Task to complete: Everything in the data below is left aside except the lines from the one containing "[Language selected: English] (586, 2567)" through the one containing "Free Tools (395, 2362)"; repeat those exactly.

Material supplied:
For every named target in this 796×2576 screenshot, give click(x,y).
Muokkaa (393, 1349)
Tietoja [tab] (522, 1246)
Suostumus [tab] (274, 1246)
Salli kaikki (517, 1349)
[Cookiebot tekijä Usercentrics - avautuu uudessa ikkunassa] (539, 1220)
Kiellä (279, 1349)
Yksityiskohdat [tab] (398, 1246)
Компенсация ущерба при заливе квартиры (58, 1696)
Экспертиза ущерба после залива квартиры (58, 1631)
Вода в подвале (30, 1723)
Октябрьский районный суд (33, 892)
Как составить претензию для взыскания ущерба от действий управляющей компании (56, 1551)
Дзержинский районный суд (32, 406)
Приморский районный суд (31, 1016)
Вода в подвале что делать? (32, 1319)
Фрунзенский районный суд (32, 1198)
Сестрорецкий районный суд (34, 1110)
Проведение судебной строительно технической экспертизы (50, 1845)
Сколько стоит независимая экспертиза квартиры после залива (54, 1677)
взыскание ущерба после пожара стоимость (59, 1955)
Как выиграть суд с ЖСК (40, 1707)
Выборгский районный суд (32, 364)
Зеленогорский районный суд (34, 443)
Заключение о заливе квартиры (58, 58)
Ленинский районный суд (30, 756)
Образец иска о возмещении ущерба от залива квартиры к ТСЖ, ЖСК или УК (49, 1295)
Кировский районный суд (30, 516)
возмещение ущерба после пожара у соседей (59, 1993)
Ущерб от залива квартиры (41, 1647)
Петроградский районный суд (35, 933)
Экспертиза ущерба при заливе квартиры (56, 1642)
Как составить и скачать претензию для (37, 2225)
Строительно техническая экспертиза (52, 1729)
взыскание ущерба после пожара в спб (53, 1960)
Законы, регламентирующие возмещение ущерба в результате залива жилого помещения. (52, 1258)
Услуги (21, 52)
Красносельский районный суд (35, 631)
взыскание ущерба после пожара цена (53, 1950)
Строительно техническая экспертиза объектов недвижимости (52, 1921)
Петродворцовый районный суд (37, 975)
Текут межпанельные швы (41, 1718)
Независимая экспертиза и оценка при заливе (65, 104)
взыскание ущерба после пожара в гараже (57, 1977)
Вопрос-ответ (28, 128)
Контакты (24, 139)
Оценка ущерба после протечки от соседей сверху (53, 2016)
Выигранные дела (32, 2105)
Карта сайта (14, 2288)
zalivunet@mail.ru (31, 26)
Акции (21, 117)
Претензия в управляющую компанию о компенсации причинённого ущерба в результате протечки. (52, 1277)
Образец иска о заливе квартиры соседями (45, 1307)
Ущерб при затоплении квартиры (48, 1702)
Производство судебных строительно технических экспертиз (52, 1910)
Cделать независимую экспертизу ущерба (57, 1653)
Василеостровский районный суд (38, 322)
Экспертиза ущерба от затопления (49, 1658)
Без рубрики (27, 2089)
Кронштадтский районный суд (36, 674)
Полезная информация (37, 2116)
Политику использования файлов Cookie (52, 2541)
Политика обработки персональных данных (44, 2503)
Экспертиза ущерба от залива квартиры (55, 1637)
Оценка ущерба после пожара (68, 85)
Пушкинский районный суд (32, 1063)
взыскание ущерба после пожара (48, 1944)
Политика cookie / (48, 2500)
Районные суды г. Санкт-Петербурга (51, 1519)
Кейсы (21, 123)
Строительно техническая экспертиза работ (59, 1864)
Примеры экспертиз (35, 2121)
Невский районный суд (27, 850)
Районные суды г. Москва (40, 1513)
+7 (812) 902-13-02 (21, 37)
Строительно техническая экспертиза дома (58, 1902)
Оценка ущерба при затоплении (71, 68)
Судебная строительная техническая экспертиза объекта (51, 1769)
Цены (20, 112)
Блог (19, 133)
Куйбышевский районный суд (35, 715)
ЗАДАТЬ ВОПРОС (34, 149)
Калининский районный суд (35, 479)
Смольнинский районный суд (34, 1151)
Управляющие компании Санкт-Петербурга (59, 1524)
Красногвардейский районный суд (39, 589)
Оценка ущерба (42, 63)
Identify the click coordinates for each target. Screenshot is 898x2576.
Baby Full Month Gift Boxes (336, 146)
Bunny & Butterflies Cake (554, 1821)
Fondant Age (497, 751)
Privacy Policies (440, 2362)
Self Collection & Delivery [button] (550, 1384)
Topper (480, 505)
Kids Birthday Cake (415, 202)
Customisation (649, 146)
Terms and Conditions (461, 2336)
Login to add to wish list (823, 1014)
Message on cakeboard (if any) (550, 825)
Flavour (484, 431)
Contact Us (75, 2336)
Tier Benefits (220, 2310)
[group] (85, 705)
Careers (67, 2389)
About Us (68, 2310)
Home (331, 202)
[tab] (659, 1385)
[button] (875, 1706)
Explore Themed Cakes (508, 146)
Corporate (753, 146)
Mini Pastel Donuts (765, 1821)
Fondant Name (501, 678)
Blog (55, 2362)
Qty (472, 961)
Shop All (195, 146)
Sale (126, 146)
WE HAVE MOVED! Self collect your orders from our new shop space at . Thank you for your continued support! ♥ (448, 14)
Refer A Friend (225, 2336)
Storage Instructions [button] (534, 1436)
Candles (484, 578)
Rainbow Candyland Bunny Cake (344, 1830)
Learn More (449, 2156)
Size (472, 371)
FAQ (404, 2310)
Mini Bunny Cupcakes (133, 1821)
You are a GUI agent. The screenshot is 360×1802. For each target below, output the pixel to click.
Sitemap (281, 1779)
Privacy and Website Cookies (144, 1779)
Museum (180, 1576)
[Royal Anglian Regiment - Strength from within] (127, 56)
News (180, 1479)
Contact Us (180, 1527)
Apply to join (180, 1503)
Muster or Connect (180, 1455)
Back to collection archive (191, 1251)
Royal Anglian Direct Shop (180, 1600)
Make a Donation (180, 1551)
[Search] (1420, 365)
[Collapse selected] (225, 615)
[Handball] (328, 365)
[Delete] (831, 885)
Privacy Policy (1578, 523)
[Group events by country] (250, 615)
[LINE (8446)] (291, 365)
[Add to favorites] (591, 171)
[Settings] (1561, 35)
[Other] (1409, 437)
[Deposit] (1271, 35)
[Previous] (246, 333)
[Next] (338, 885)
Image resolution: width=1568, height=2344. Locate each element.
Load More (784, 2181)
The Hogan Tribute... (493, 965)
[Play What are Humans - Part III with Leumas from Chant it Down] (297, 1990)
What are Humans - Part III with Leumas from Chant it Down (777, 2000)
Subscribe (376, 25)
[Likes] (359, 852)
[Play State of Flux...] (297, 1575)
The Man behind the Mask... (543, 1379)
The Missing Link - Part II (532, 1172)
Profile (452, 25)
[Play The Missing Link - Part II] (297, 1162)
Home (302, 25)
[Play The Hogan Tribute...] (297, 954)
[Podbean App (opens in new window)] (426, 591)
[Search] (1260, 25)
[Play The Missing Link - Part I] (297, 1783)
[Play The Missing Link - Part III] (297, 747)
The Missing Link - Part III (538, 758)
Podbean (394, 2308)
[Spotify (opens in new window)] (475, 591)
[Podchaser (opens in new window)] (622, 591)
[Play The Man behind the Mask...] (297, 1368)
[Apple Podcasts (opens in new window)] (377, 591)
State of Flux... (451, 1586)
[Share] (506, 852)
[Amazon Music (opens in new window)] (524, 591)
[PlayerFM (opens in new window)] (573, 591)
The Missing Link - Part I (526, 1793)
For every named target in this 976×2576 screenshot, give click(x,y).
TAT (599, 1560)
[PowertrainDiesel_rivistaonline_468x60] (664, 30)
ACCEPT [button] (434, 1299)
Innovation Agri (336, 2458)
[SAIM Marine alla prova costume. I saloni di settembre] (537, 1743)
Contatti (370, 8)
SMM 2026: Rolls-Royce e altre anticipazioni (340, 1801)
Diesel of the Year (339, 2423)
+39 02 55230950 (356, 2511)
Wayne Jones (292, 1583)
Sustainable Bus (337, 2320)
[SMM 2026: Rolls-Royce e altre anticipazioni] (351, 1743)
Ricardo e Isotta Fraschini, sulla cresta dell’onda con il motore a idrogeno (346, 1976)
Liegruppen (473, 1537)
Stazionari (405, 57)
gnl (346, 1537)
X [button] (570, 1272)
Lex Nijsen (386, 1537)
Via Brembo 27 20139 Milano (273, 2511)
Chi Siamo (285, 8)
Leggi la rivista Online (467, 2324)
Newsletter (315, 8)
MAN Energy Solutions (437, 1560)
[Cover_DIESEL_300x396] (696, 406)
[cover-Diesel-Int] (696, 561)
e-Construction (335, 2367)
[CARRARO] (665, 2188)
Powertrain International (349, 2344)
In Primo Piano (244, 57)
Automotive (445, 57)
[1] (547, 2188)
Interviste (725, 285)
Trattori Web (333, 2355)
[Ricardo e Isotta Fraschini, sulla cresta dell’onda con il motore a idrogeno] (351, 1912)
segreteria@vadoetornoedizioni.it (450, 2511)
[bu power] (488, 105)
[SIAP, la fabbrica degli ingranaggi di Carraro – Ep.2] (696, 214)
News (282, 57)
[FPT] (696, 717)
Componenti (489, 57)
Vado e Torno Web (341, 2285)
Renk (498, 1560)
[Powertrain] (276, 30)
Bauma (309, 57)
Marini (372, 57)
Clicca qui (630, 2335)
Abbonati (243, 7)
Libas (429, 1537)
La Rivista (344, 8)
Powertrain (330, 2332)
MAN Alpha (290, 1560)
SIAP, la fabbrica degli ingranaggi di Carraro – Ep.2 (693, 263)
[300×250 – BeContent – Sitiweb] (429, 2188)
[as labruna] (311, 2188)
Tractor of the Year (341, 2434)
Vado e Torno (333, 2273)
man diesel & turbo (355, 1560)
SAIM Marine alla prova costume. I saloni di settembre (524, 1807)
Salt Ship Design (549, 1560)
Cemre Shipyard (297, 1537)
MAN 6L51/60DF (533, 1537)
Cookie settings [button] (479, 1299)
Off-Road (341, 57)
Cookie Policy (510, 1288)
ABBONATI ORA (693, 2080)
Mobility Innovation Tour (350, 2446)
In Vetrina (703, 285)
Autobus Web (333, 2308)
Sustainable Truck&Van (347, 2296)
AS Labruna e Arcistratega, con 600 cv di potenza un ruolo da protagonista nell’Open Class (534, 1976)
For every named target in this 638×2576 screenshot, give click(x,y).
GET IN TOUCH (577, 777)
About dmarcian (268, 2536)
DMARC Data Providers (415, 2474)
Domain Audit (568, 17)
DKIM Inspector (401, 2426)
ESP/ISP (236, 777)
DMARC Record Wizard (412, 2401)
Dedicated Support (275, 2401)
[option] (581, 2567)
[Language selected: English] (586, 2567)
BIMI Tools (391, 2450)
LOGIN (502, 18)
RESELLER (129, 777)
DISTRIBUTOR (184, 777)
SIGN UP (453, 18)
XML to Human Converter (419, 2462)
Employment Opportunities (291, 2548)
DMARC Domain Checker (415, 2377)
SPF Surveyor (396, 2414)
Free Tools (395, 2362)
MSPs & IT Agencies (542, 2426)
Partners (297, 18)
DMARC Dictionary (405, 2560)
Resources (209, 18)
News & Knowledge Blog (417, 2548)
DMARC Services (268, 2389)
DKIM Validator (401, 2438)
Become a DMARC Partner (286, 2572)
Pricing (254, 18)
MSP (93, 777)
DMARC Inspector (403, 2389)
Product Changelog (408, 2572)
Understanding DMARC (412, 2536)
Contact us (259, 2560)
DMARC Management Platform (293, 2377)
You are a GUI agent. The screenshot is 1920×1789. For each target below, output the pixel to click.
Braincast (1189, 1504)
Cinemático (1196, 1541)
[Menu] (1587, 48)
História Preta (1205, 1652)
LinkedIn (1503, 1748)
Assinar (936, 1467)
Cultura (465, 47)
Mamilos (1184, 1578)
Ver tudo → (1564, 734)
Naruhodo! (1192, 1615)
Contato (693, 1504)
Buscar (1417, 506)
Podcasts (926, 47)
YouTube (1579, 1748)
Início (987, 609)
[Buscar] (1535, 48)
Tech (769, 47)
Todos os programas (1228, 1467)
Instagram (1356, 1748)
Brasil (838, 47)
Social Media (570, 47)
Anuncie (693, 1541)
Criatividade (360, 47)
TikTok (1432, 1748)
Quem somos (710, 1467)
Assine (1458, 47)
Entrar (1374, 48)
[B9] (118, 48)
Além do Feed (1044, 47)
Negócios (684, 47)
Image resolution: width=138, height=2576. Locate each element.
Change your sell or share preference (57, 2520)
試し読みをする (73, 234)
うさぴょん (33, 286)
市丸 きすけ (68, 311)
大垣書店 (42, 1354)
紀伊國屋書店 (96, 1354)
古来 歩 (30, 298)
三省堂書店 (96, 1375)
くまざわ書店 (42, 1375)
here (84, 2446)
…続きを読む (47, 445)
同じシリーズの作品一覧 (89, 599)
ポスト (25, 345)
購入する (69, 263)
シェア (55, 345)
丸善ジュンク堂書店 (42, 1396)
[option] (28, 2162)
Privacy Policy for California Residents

Result for this exercise:
[Language selected: English] (586, 2567)
BIMI Tools (391, 2450)
LOGIN (502, 18)
RESELLER (129, 777)
DISTRIBUTOR (184, 777)
SIGN UP (453, 18)
XML to Human Converter (419, 2462)
Employment Opportunities (291, 2548)
DMARC Domain Checker (415, 2377)
SPF Surveyor (396, 2414)
Free Tools (395, 2362)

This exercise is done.